2. Reward Models for Video-Prompt Alignment

Reward models implicitly do alignment detection — they score how well a video matches a prompt.

SG-PVR / Plan-and-Verify (Jun 2026)

  • Paper: Plan-and-Verify Video Reward Reasoning with Spatio-Temporal Scene Graph Grounding
  • Authors: Hyomin Kim et al.
  • arXiv: 2606.11838
  • Key idea: Addresses two weaknesses in existing video reward models: (1) they don't systematically verify every condition in the prompt, (2) visual evidence for judgments is implicit.
  • Architecture:
    • Decomposes prompt into atomic claims (a "verification plan")
    • Extracts spatio-temporal scene graph from video (entities, attributes, temporally-grounded relations)
    • Each claim is verified against both the video AND the scene graph
    • Scene graph serves as persistent structured visual reference
  • Performance: Strong on semantic alignment, especially fine-grained temporal semantics. Used as test-time reranker.
  • Significance: The "plan-and-verify" paradigm is a structured approach to alignment detection — explicitly checking each sub-condition.

VideoScore & VideoFeedback Dataset (Jun 2024)

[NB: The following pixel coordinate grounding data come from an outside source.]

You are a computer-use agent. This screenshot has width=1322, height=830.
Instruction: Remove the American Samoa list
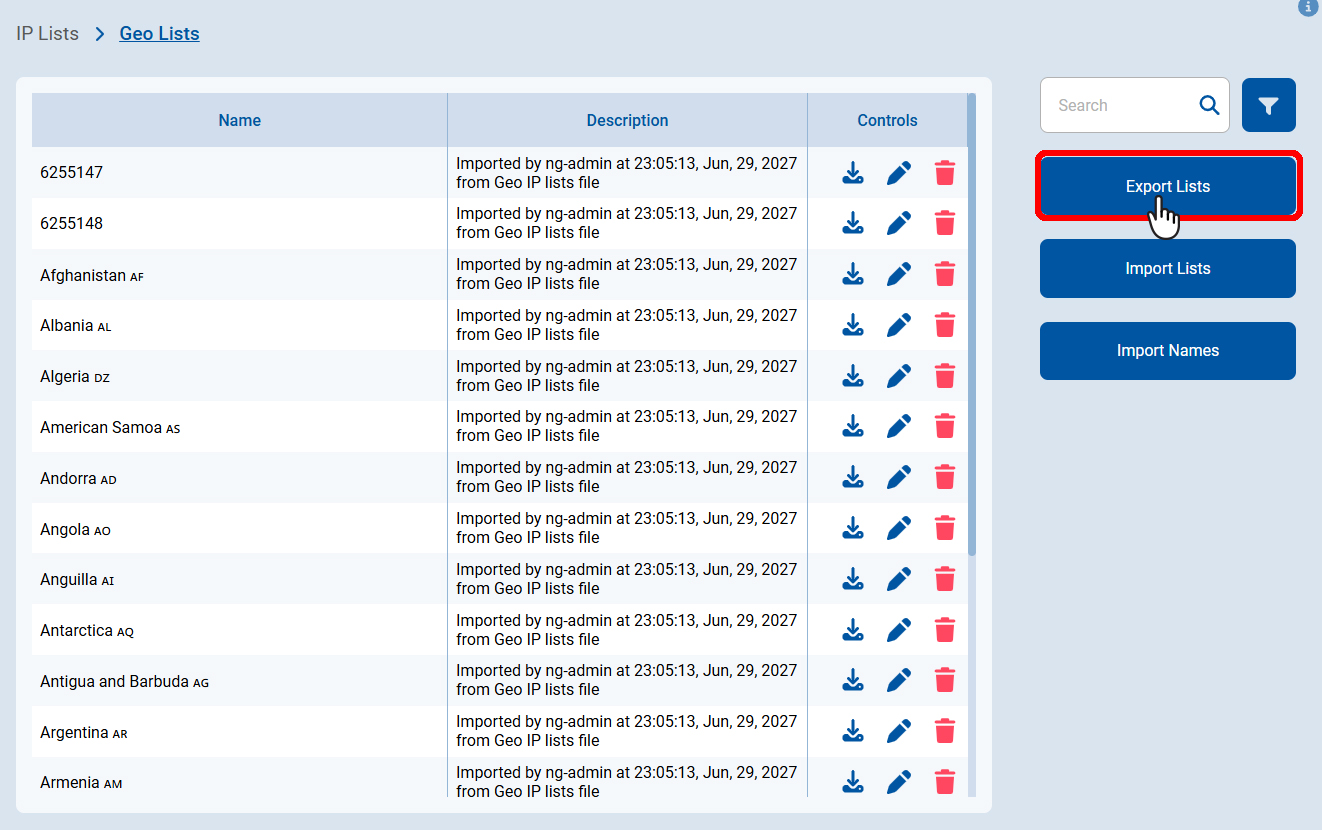945,427
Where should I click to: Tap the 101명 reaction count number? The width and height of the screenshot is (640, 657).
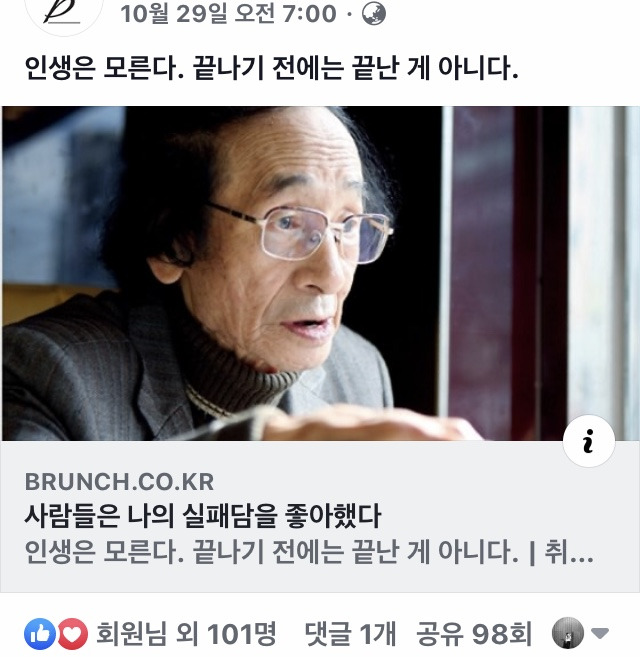[242, 634]
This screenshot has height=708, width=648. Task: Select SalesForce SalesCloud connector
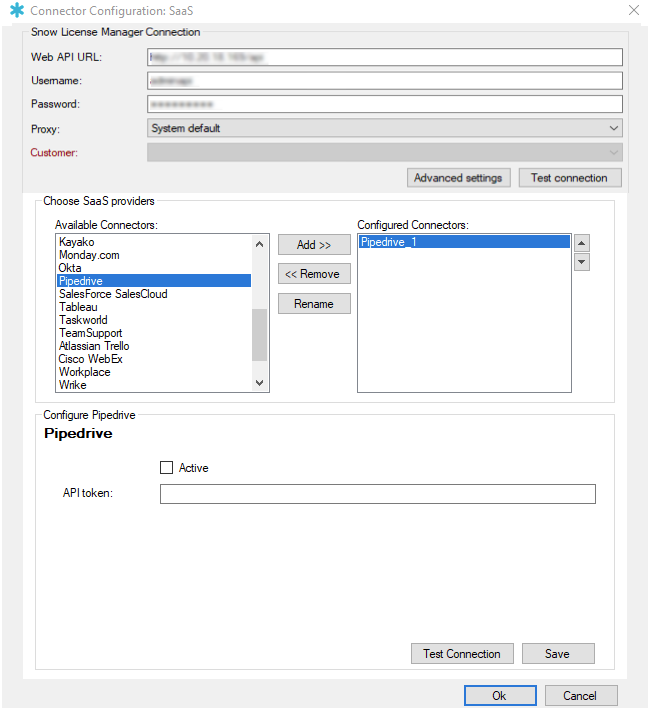click(x=113, y=294)
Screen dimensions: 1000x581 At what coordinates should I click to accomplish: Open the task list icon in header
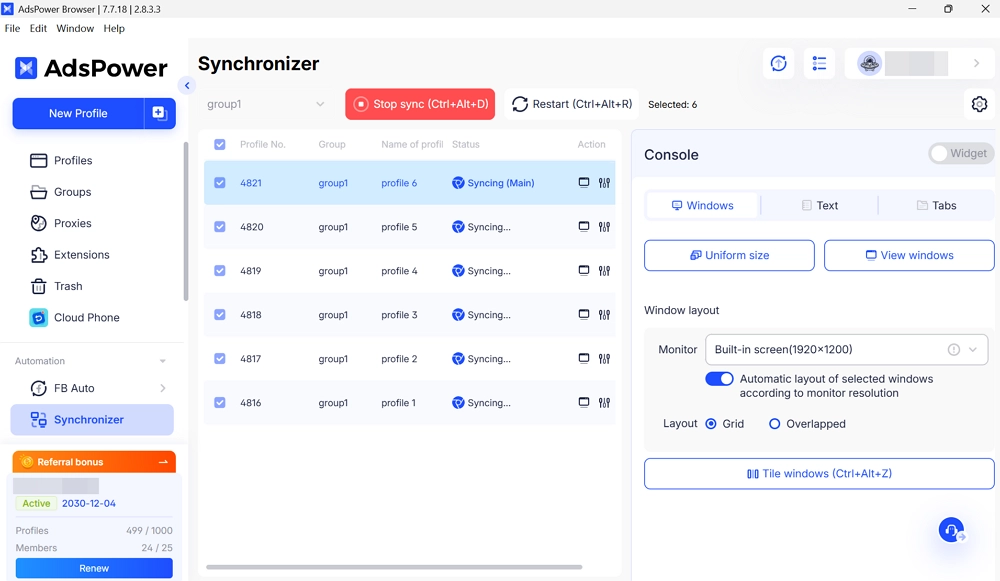click(x=819, y=64)
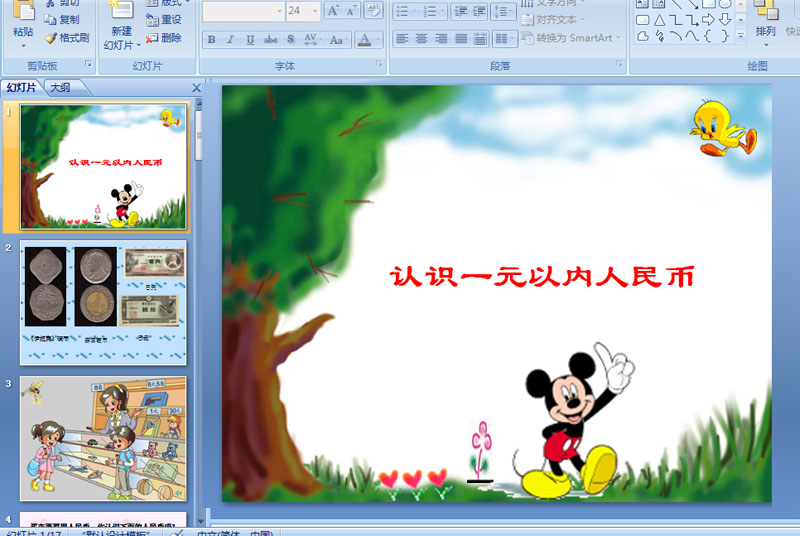Click Center align paragraph icon

tap(421, 39)
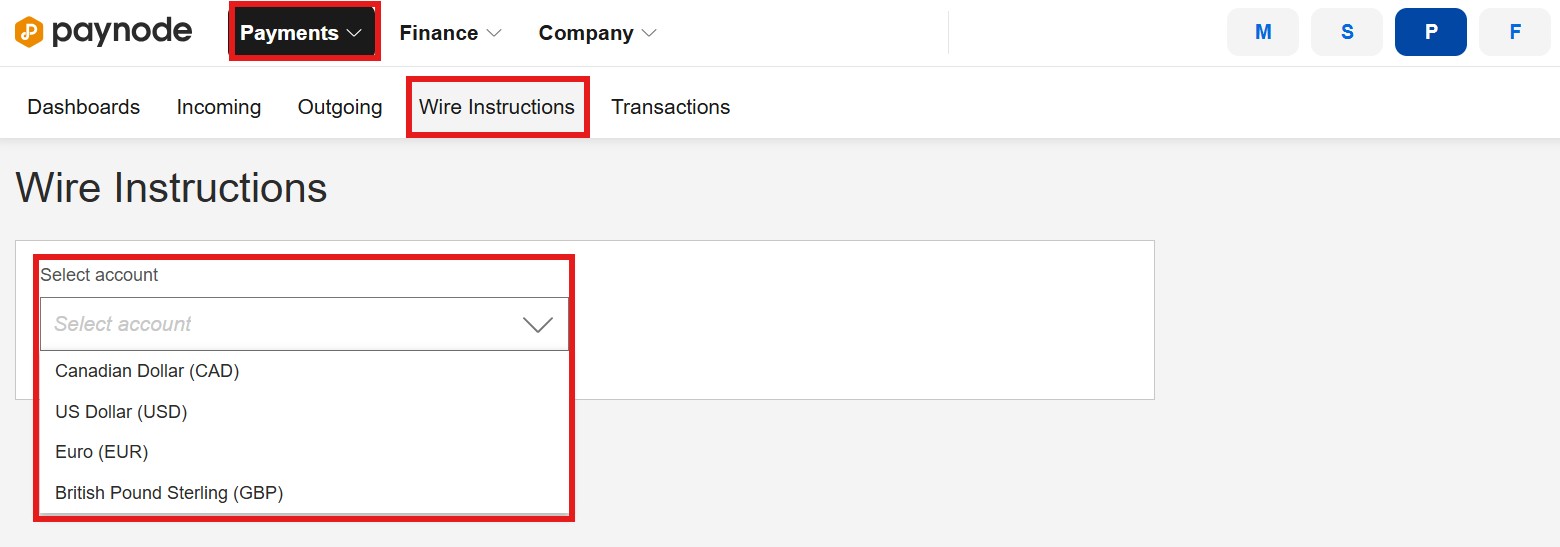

  • Paper: VideoScore: Building Automatic Metrics to Simulate Fine-grained Human Feedback for Video Generation
  • Authors: Xuan He, Dongfu Jiang, Ge Zhang et al.
  • arXiv: 2406.15252
  • Dataset: VideoFeedback — 37.6K synthesized videos from 11 video generative models, each with human multi-aspect preference scores
  • Aspects rated: Temporal consistency, visual quality, dynamics, text-video alignment
  • Approach: Fine-tune MLLM (LLaVA-based) as a multi-aspect video evaluator
  • Use case: Can be used as a reward model for alignment detection/scoring

VideoScore2 (Sep 2025)

  • Paper: VideoScore2: Think before You Score in Generative Video Evaluation
  • Authors: Xuan He, Dongfu Jiang, Ping Nie et al.
  • arXiv: 2509.22799
  • Key addition: Chain-of-thought reasoning before scoring. The model first generates a structured evaluation (identifying strengths/weaknesses) then produces scores.
  • Aspects: Replaces single opaque score with interpretable analysis
  • Better generalization than VideoScore to out-of-distribution videos

VisionReward (Dec 2024)

  • Paper: VisionReward: Fine-Grained Multi-Dimensional Human Preference Learning for Image and Video Generation
  • Authors: Jiazheng Xu, Yu Huang, Jiale Cheng et al.
  • arXiv: 2412.21059
  • Approach: Multi-dimensional preference decomposition → token-level reward aggregation
  • Covers both image AND video generation
  • Goal: Interpretable reward model that explains why a score was given

T2VScore (Jan 2024)

  • Paper: Towards A Better Metric for Text-to-Video Generation
  • Authors: Jay Zhangjie Wu, Guian Fang, Haoning Wu, Xintao Wang et al.
  • arXiv: 2401.07781
  • Two criteria:
    1. Text-Video Alignment — fidelity of video to text description
    2. Video Quality — production caliber (mixture of experts)
  • Dataset: TVGE — 2,543 videos with human judgments on both criteria
  • Approach: Fine-tuned CLIP-based model for alignment + quality experts

3. Hallucination Detection in Video Understanding

Video hallucination detection is adjacent — detecting when a model "sees" things that aren't in the video.

VideoHallucer (Jun 2024)

  • Paper: VideoHallucer: Evaluating Intrinsic and Extrinsic Hallucinations in Large Video-Language Models
  • Authors: Yuxuan Wang, Yueqian Wang, Dongyan Zhao et al.
  • arXiv: 2406.16338
  • First comprehensive benchmark for hallucination detection in LVLMs
  • Categorization:
    • Intrinsic hallucinations — incorrect assertions about visible content (wrong attributes, actions, counts)
    • Extrinsic hallucinations — assertions about content not present in the video at all
  • Methodology: Fine-grained QA pairs per video, covering object, attribute, action, count, relation, and temporal dimensions
  • Significance for alignment detection: The intrinsic/extrinsic distinction maps directly to alignment detection — a generated video that should contain certain objects but doesn't is similar to an extrinsic hallucination

PaMi-VDPO (Apr 2025)

  • Paper: PaMi-VDPO: Mitigating Video Hallucinations by Prompt-Aware Multi-Instance Video Preference Learning
  • Authors: Xinpeng Ding, Kui Zhang, Jianhua Han et al.
  • arXiv: 2504.05810
  • Approach: Online preference learning framework for video LLMs
  • Uses video augmentations to generate preference pairs (misaligned vs aligned)
  • Patch-aware multi-instance learning for fine-grained alignment

4. Evaluation Benchmarks for Video-Text Alignment

These are the testbeds where alignment detection methods are evaluated.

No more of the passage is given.